Mr Balfour's Poodle(46)
On foreign policy, his last point, the Chancellor of the Exchequer was rotund rather than penetrating. ‘Such a Government,’ he wrote, ‘representing as it would, not a fragment but the whole nation, would undoubtedly enhance the prestige of this country abroad.’ That was the end of the memorandum.
There is some conflict of evidence as to what Lloyd George did with it. F. E. Smith’s biographer says that Mr. Churchill and Smith were used as intermediaries by the Chancellor, and that Balfour first heard of the proposals from Smith, and Asquith from Mr. Churchill. w The Times, in its obituary of Balfour, published on March 20, 1930, makes no mention of communication through Mr. Churchill or Smith, but speaks of an ‘intrigue’ and of ‘Mr. Asquith being excluded’. This is explicitly denied by Asquith’s biographers. ‘It may be stated with confidence,’ they write, ‘that Asquith believed himself to be fully informed of all that was going on, and he was certainly aware that Mr. Lloyd George was conferring with Mr. Balfour’.x They do not, however, confirm Sir Harold Nicolson’s belief that the memorandum was shown to Balfour by Asquith himself, after he had received it from Lloyd George and discussed it with five more of his Cabinet colleagues.y This view cannot be reconciled with Sir Charles Petrie’s statementz that Balfour did not at first realise that the Prime Minister was privy to the proceedings, but it is probably nearer to the truth than the others which have been mentioned. The consensus of opinion is that no approach was made to Balfour without the approval of the Prime Minister and the knowledge of Crewe, Grey, Haldane, and Mr. Churchill. Smith and Mr. Churchill were certainly eager skirmishers for coalition, but the second Lord Birkenhead is too flattering in the roles which he ascribes to them.

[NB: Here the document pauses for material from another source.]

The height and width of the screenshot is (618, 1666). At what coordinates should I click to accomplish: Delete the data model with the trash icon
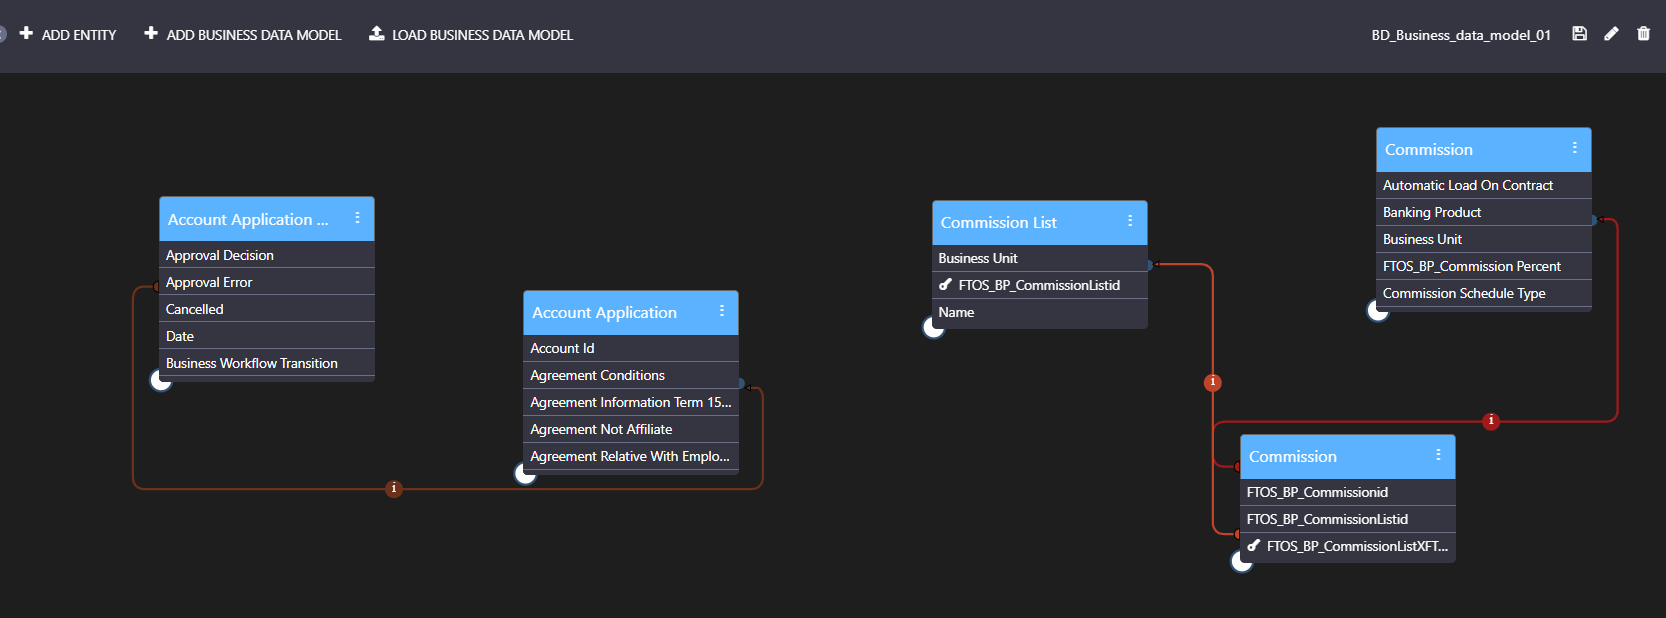coord(1643,34)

When the proposal reached Balfour, by whatever method it had come, he thought it worthy of the closest consideration. In Lloyd George’s own words, he ‘was by no means hostile; in fact he went a long way towards indicating that personally he regarded the proposal with a considerable measure of approval. He was not, however, certain of the reception which would be accorded to it by his party.’aa This he endeavoured to ascertain by consulting some of his colleagues. The other union ist members of the Constitutional Conference were brought in, and so, amongst others, were Bonar Law, Akers-Douglas, and Gerald Balfour.1 F. E. Smith, although informed by Lloyd George, was not directly consulted by the leader of his party.

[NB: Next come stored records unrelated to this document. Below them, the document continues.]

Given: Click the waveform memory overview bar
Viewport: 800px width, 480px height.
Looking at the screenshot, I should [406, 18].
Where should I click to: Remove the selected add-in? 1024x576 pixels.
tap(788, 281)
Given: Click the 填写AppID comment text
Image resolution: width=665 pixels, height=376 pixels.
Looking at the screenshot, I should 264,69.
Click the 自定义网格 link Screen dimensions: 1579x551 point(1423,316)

All this took time—the negotiations were still in progress at the end of October—and during this period some of the proposals were given a sharper edge. Attention strayed from the more original and constructive parts of Lloyd George’s plan and became concentrated upon a series of straightforward and mutually compensating party bargains. The union ists were to get a stronger Navy, compulsory military training (which they had never publicly advocated, but which they were not thereby inhibited from regarding as a great prize), and (possibly) tariff reform. In return they were to allow the Liberals to proceed with Home Rule (although under the much less offensive guise of federal devolution), to agree to a compromise solution of the denominational question in education which would probably be nearer to Liberal desires than to their own, and (although there was no mention of this in Lloyd George’s memorandum) to envisage Welsh Church Disestablishment. An agreed solution to the House of Lords question, along the lines discussed within the conference, was necessary as a prerequisite to the wider agreement, of course.

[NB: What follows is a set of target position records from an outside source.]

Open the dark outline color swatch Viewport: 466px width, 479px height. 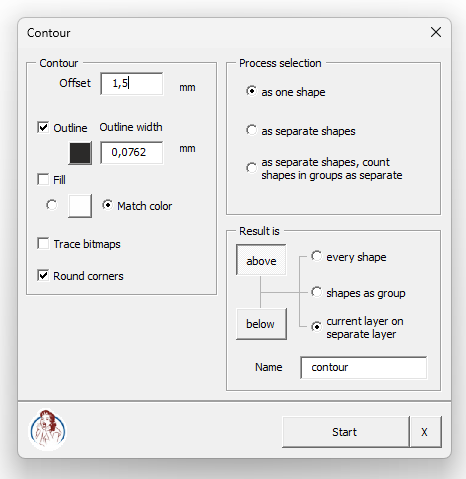click(x=80, y=153)
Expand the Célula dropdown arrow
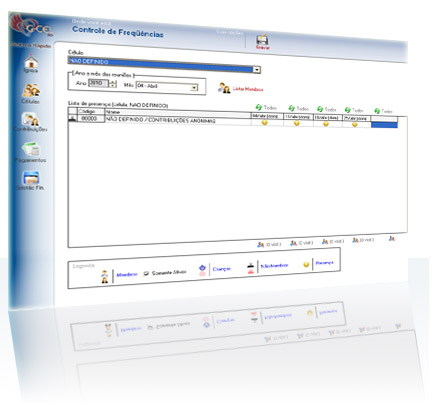 pos(257,70)
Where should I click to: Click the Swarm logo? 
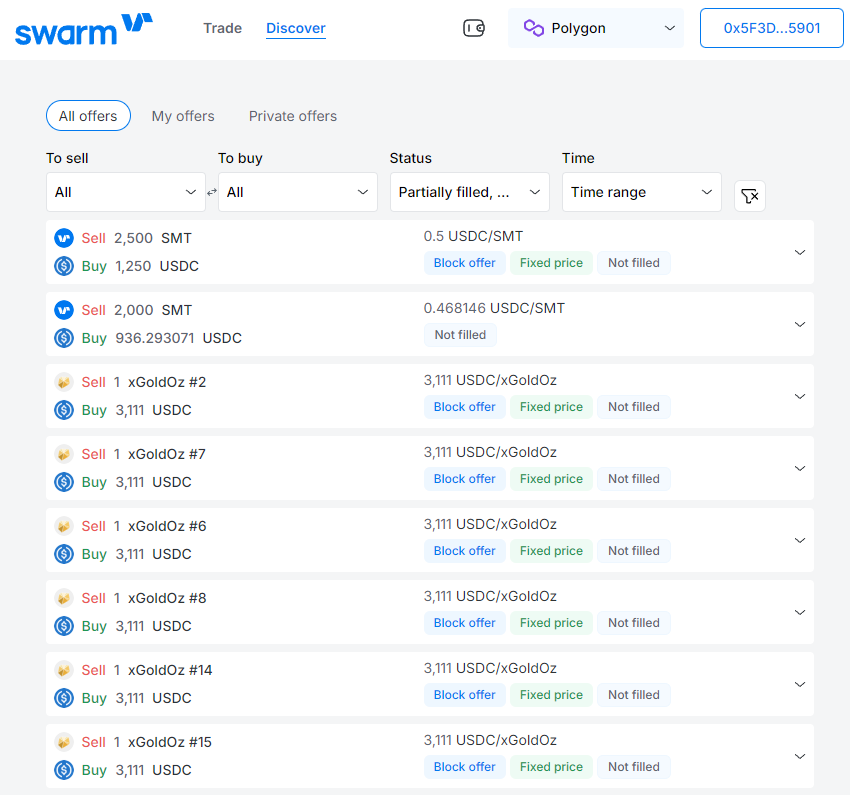click(x=84, y=29)
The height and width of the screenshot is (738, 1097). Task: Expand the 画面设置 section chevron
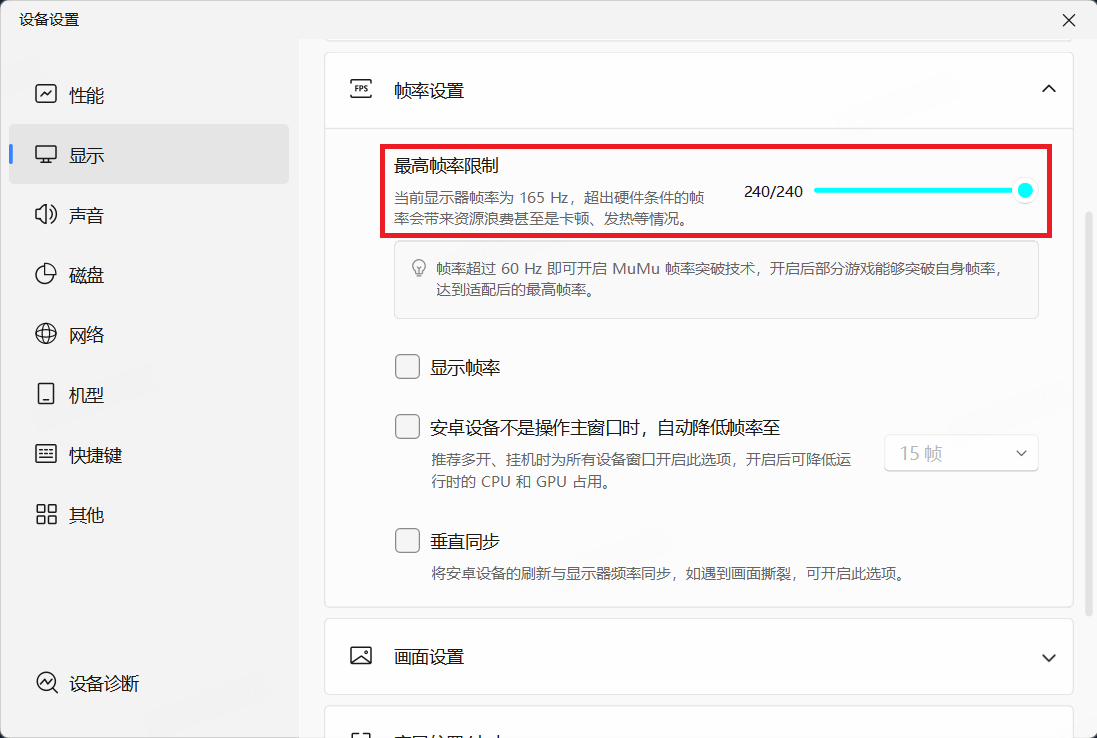(x=1048, y=657)
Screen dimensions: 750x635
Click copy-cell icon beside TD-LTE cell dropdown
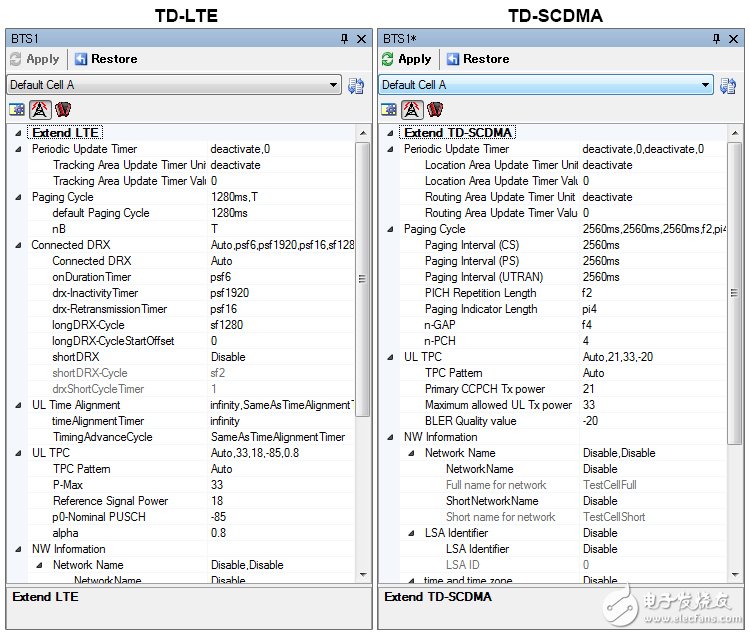coord(356,85)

The provisional horse-trading, so far as the more eager advocates of coalition were concerned at any rate, went further than this. It extended to the allocation of offices. Asquith was to remain Prime Minister, but was to meet the fate which he had tried to thrust upon Campbell-Bannerman in 1905. He was to go to the Lords and leave the leadership in the Commons to Balfour, who would also be Chairman of the Committee of Imperial Defence. Lansdowne was to have the Foreign Office, Mr. Churchill the War Office, and Austen Chamberlain the Admiralty. Lloyd George, although he at one stage offered, inevitably rather rhetorically, to retire if this would ease union ist difficulties,bb was to remain at the Exchequer. For the rest the offices were to be divided on a strictly equal basis between the two parties.
All this came to nothing, for Balfour, despite his initially favourable response and the gloomy fears of union ist foolishness which he expressed both to Asquith and to Lord Eshercc at about this time, eventually killed the plan. Most of the leaders whom he consulted inclined towards acceptance (although it is most difficult to believe that Lansdowne, who remained aloof from this whole negotiation, was not an exception). But Akers-Douglas, Balfour’s former Chief Whip, told him that the views of the rank and file of the party would be quite different. They would not stand for such a wholesale compromise of principle and such a sudden rapprochement with men against whom they had worked up a quite unusual degree of personal bitterness. This appears to have been decisive with Balfour. He was obsessed at the time (in so far as so detached a mind can ever be said to suffer from an obsession) with what he regarded as the bad example of Peel,1 and he was determined not to split his party on the issue. Eighteen years later, discussing with his biographer these negotiations, he stressed the relevance of the Peel precedent.